If the referendum vote on Thursday does favor the leaveniks, the world will not end. The EU will simply proceed with their continental business, turning a cold shoulder to those ingrates across the Channel. As an example of the snowballing disdain, French Economy Minister Emmanuel Macron recently cut Britain down to size when he said that the country, post-Brexit, would be no more important than the tiny island of Guernsey. German bankers will yawn, French diplomats will sniff, and Belgian bureaucrats will titter nervously before they all go back to their paperwork. The markets will shudder and then regain their equilibrium.

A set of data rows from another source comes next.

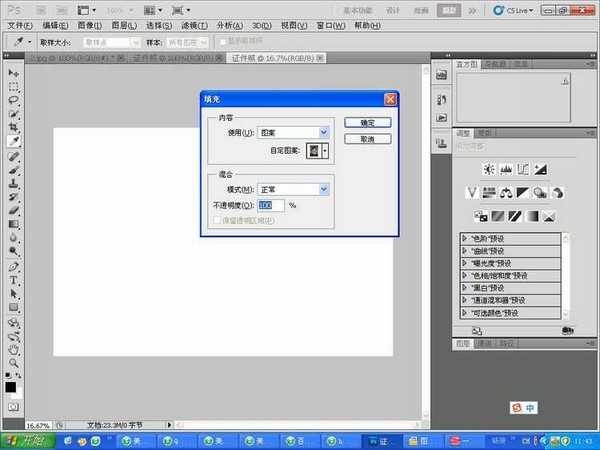
Task: Click the Brightness/Contrast sun icon in Adjustments
Action: pos(490,168)
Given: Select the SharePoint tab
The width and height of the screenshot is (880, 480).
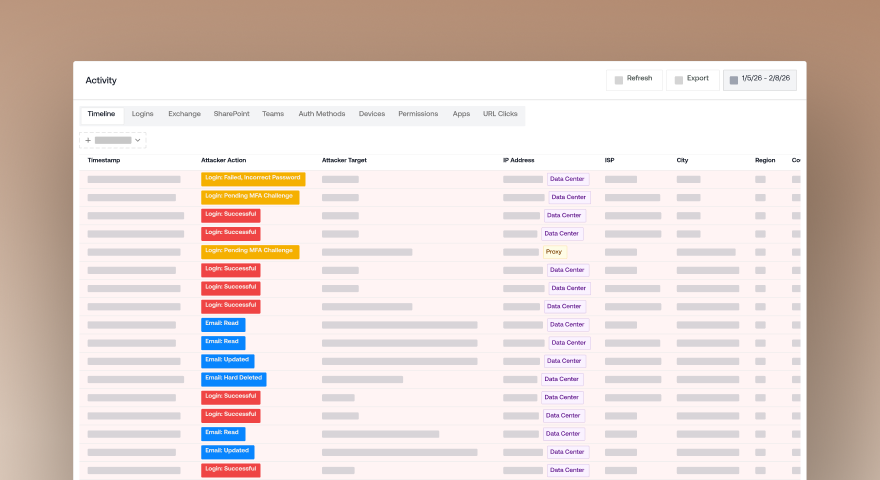Looking at the screenshot, I should coord(231,114).
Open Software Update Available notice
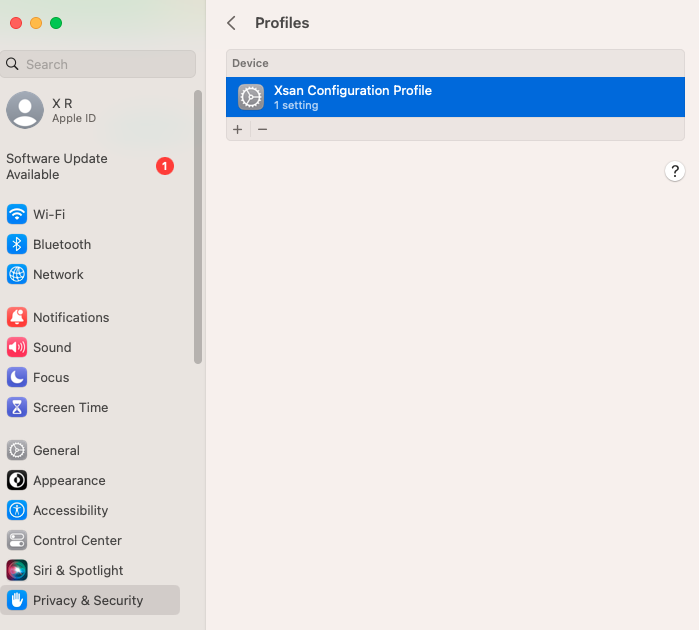699x630 pixels. pos(90,166)
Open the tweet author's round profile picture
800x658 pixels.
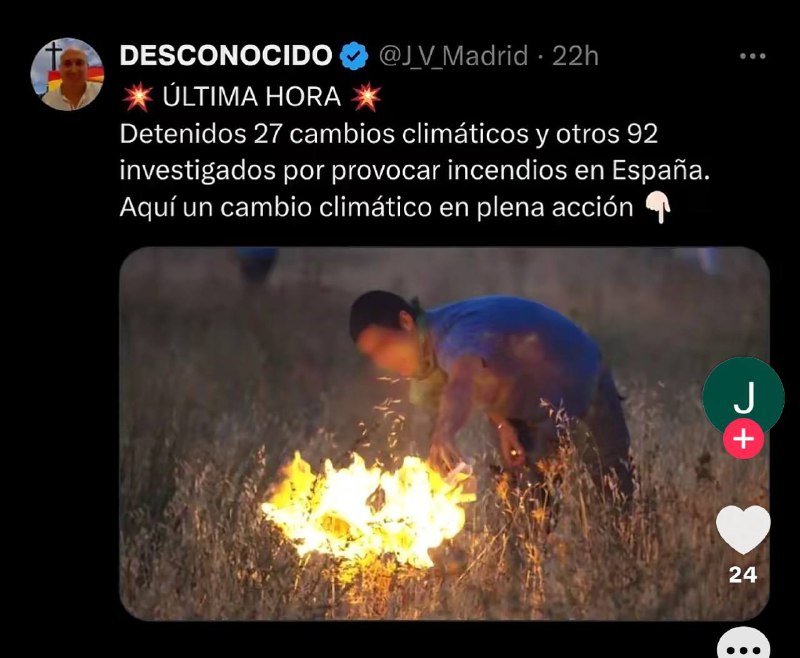67,74
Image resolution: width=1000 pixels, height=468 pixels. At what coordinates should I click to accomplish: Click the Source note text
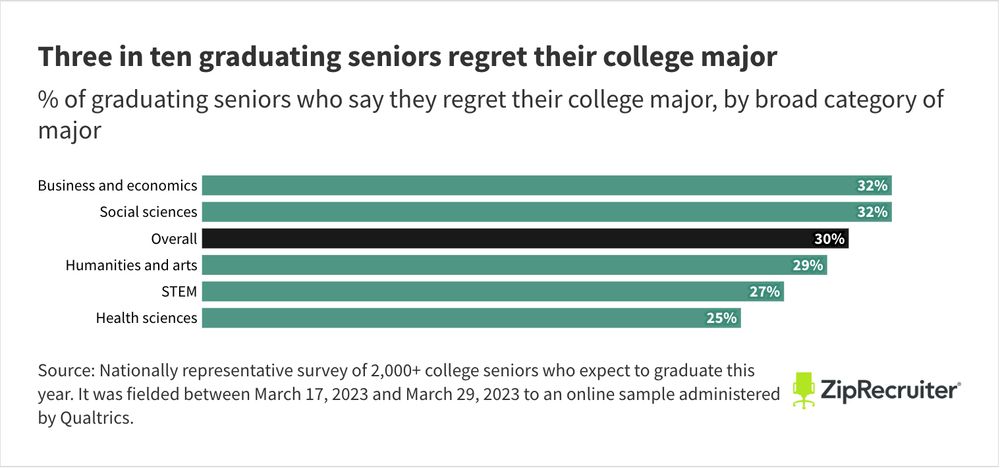[400, 394]
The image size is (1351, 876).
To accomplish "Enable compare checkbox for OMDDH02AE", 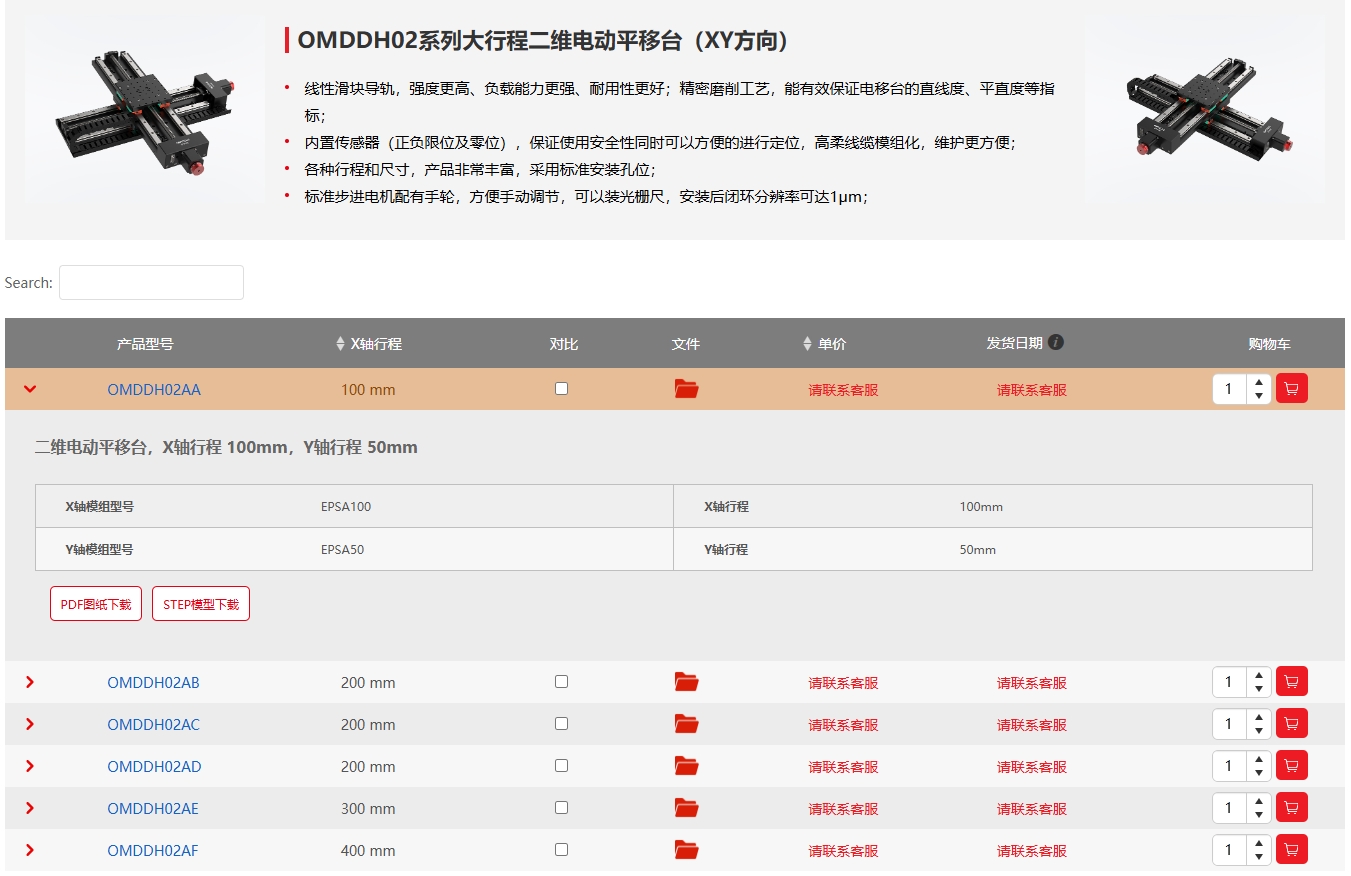I will point(561,807).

Humpty Dumpty will begin to wobble out of control. And we, along with all the king’s horses and all the king’s men, will watch in horror as the fragile egg topples off the wall and goes splat, never to be reconstituted. The UK will split apart as Scotland goes ahead with a second vote on its own independence. Referendums on EU membership will follow in France and in the Netherlands. Brexit would be a tipping point for the Swedes and their growing Euroskepticism. Economic contagion could spread to Ireland, which is so closely linked to the British economy, and to Portugal, which is so close to default.

After the EU comes apart at the seams, then perhaps all the various international efforts to pool resources and find common purpose — NATO, ASEAN, the OAS — will suffer a similar failure to cohere. The UN, already dysfunctional, will melt away. It’s a grim scenario, and one that I’ve laid out in dystopian fashion in my new novel Splinterlands (which you can pre-order here). Let’s hope that this brave new world stays in the world of fiction where it belongs.

Perhaps the referendum will narrowly favor those who want to stay in the EU. Bankers and politicians and Eurocrats will sigh with relief because, after all, who can really predict what happens when the fabric of international relations suffers such a tear. Perhaps it can be repaired. Perhaps it goes directly into the rubbish bin.

But a narrow victory may not ultimately settle the question. The anti-EU forces in the UK would likely push for another referendum. Indeed, both UK Independence Party (UKIP) leader Nigel Farage and some Conservative MPs have already predicted such a rerun in the case of a close contest — even though British Prime Minister David Cameron has signaled his opposition to such “neverendums.” And Euroskeptics on the continent will probably move forward with their own votes regardless of the British result. Their convincing win this spring in the Dutch referendum on trade relations with Ukraine illustrates the depth of disgust with the EU across the political spectrum.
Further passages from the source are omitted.